CSP as a Dockerized Application

The Community Edition of Cloudera Stream Processing (CSP) consists of preconfigured Docker images of the components. The Streams Messaging and Streaming Analytics components share Zookeeper and PostgreSQL. The components can be reached using their dedicated ports. Storage for the Community Edition is handled by docker volumes, while PostgreSQL is integrated for database management and storing metadata.

The containers use the following docker volumes to provide persistent local storage between restarts. If the volumes do not exist in your local environment, they are created when running the docker-compose up command.

kf-volume
Used by the Kafka container to store the topics.
When used with Streaming Analytics:
  • The Kafka container is by default preconfigured in SQL Stream Builder as the Local Kafka data provider.
kfc-volume
Used for Kafka Connect.
prom-volume
Used for Streams Messaging Manager Metrics.
sr-volume
Used for Schema Registry.
flink-volume
Persistent in the Flink TaskManager and JobManager containers. It is used for storing savepoints of the jobs. When using the Filesystem connector, it is also recommended to use this volume for file management.
ssb-volume
Used by the Streaming SQL Engine for persistent storage under the Streaming SQL Engine container.
pg-volume
Used by the PostgreSQL database.
When used with Streaming Analytics:
  • It stores the internal tables required for SQL Stream Builder to work, as well as the created Materialized Views.
  • PostgreSQL is used by SQL Stream Builder components internally.

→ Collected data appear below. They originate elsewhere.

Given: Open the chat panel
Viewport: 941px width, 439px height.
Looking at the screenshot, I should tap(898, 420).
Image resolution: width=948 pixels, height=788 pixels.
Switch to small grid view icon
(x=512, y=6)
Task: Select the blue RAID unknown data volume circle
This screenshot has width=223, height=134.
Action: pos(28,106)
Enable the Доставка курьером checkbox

It is also used as the underlying database for the Materialized View Engine. The PostgreSQL database for the Materialized View tables (eventador_snapper database) can be accessed by using the user eventador_snapper. The default password for the database is cloudera.
zk-volume
Used by Zookeeper.

It is possible to delete the docker volumes for a fresh start by shutting down all of the containers with docker-compose down --volumes command, or individually removing them with docker volume rm <volume name> command. The containers use a docker network (named ssb-net) to communicate.